Entries for locating text and elements
• • • • • • •

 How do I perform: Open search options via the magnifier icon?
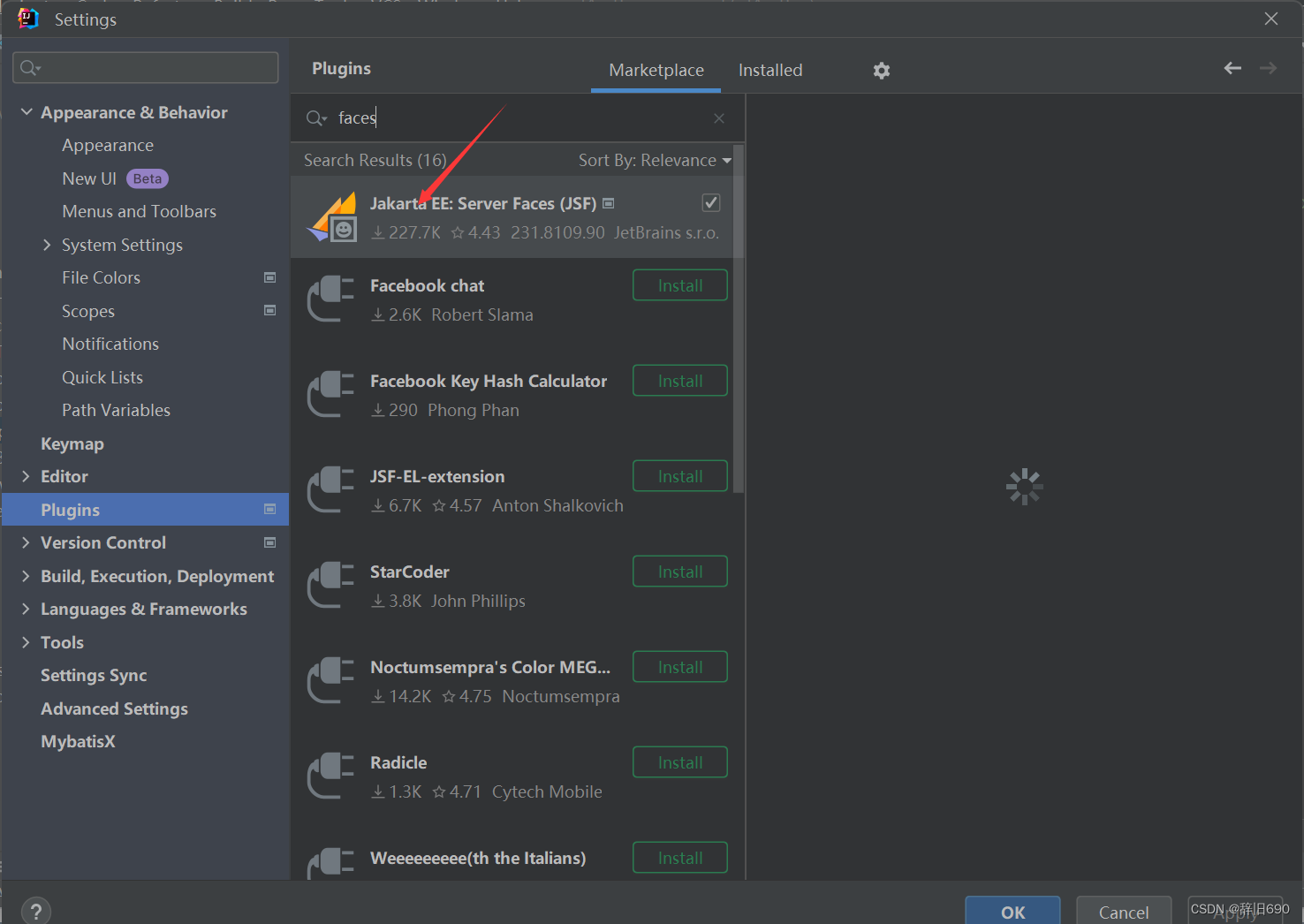click(x=315, y=117)
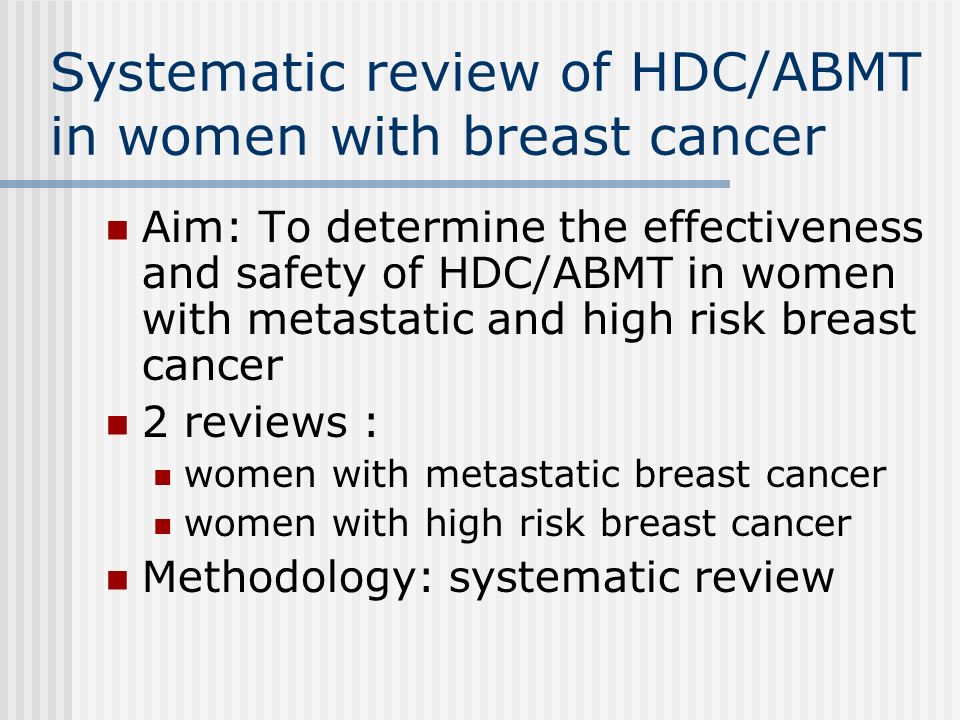Click the text 'Aim: To determine the effectiveness'
The image size is (960, 720).
coord(532,227)
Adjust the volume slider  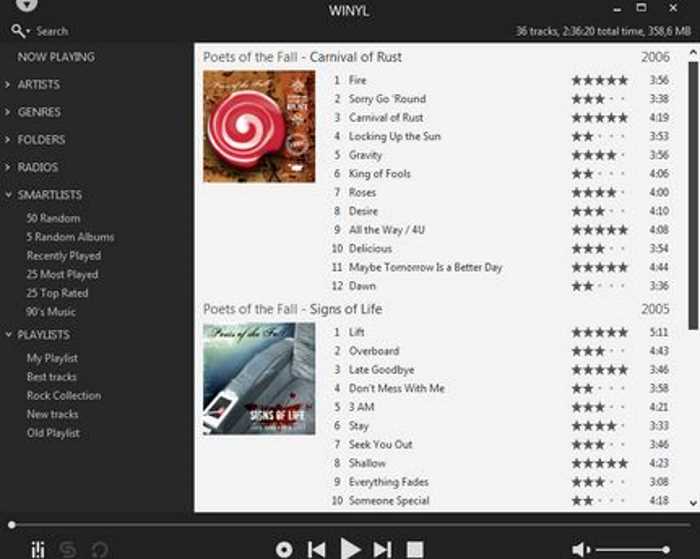click(632, 550)
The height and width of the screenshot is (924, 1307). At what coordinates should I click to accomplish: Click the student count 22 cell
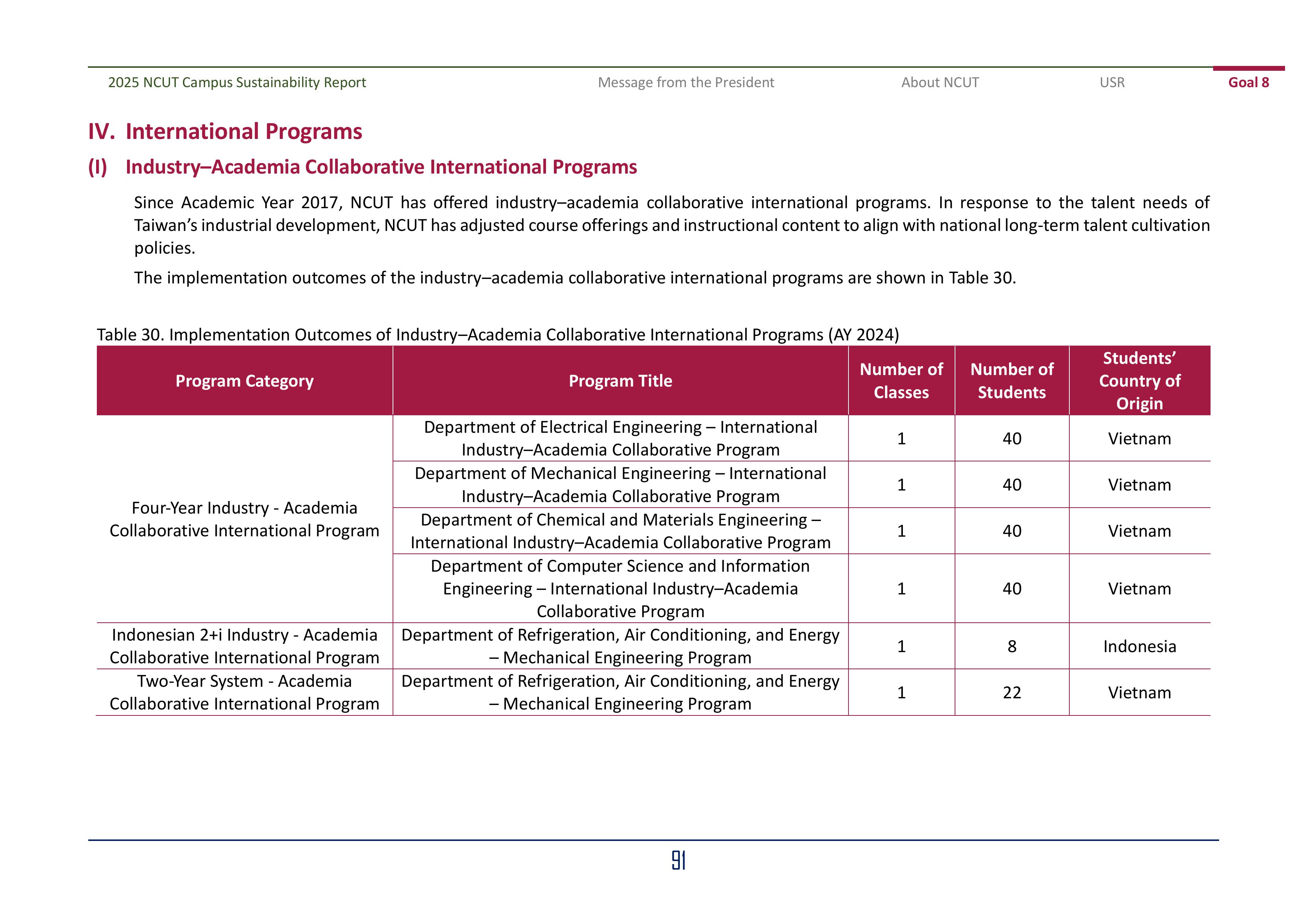1012,692
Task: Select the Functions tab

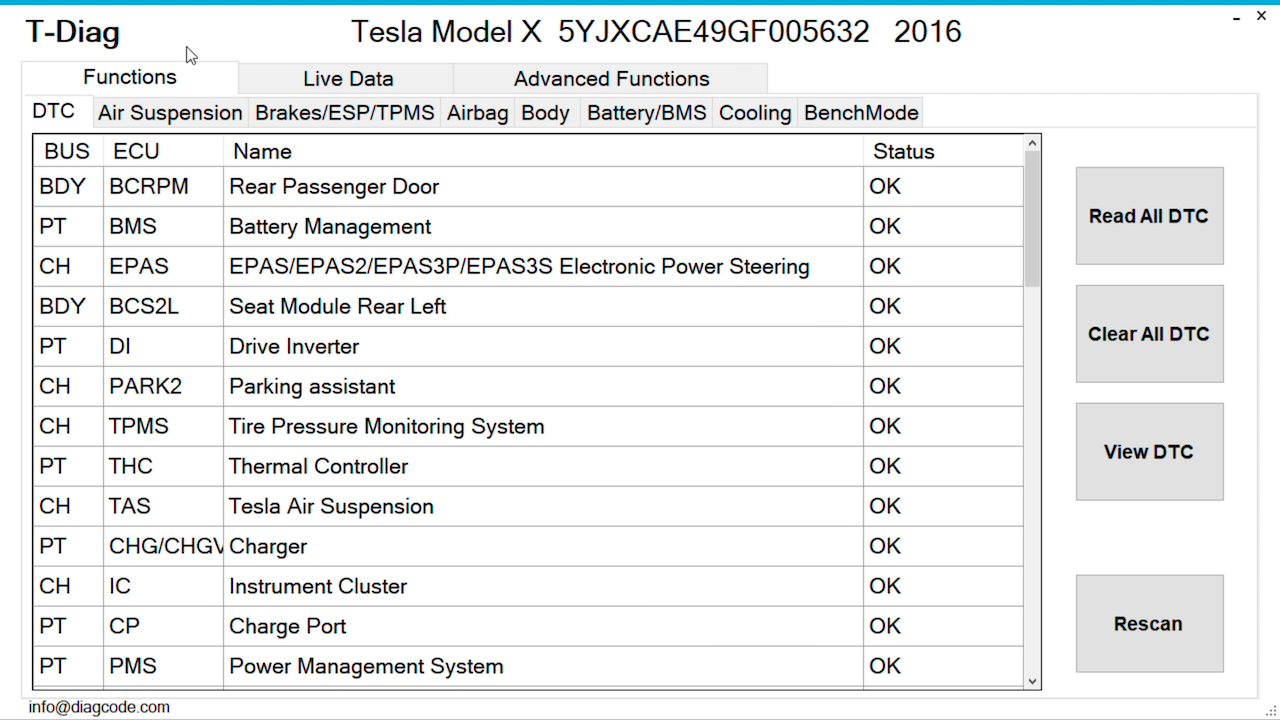Action: (x=130, y=77)
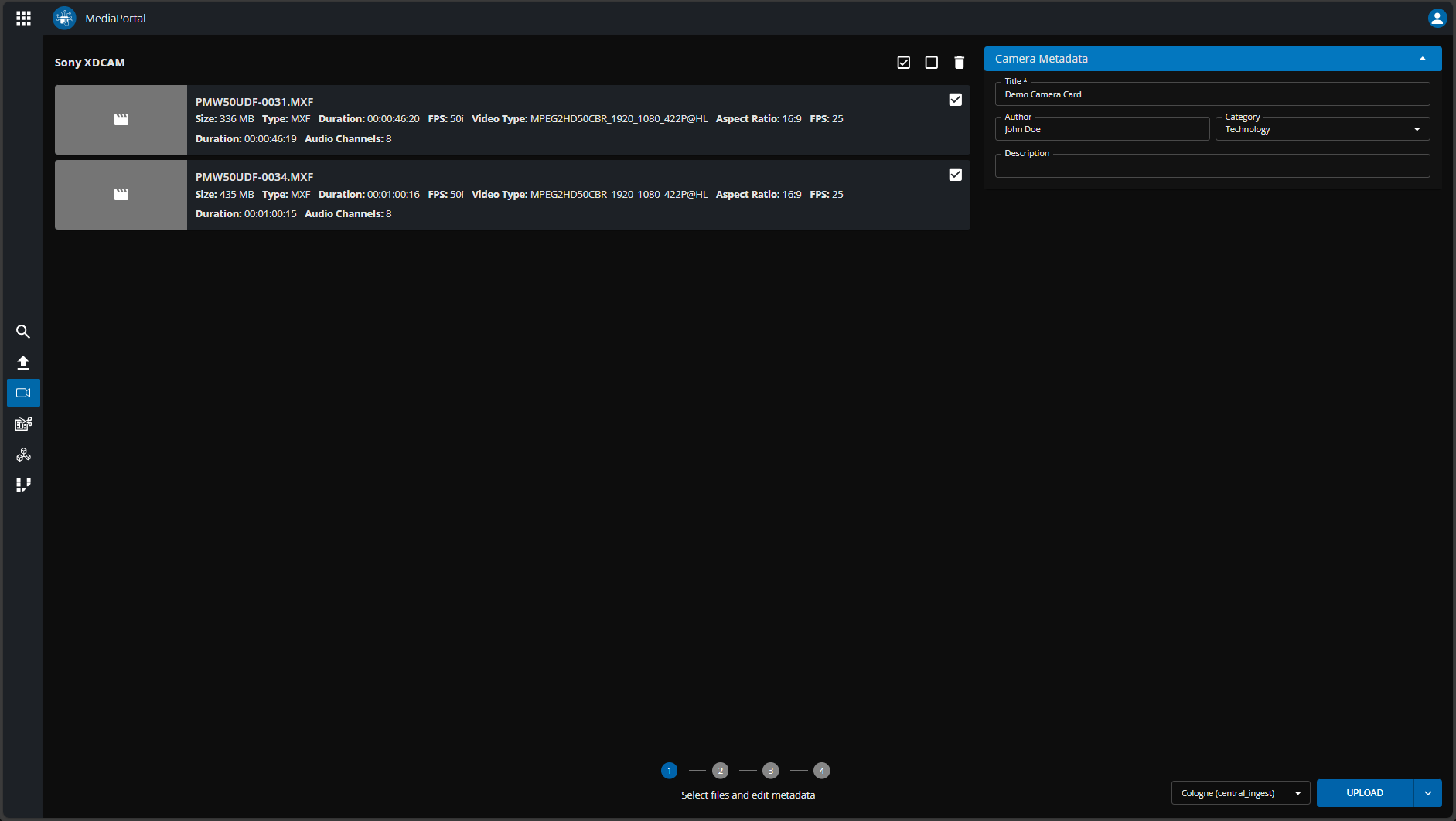Click the select-all checked box icon
Image resolution: width=1456 pixels, height=821 pixels.
[x=903, y=63]
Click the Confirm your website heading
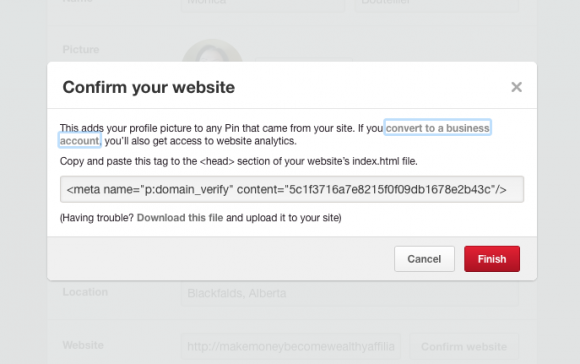580x364 pixels. [149, 87]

• • • • • • •

EXERCISE INSTRUCTIONS >> Copy the lines verbatim, beginning at the line that contains "The height and" and continuing through the last line. Omit the pictures.

EXERCISE RESPONSE >>
The height and width of the screenshot is (924, 1307). At what coordinates should I click to accomplish: Click the student count 22 cell
1012,692
Task: Select the Functions tab

Action: (x=130, y=77)
Click the select-all checked box icon
Image resolution: width=1456 pixels, height=821 pixels.
[x=903, y=63]
Click the Confirm your website heading
580x364 pixels. [149, 87]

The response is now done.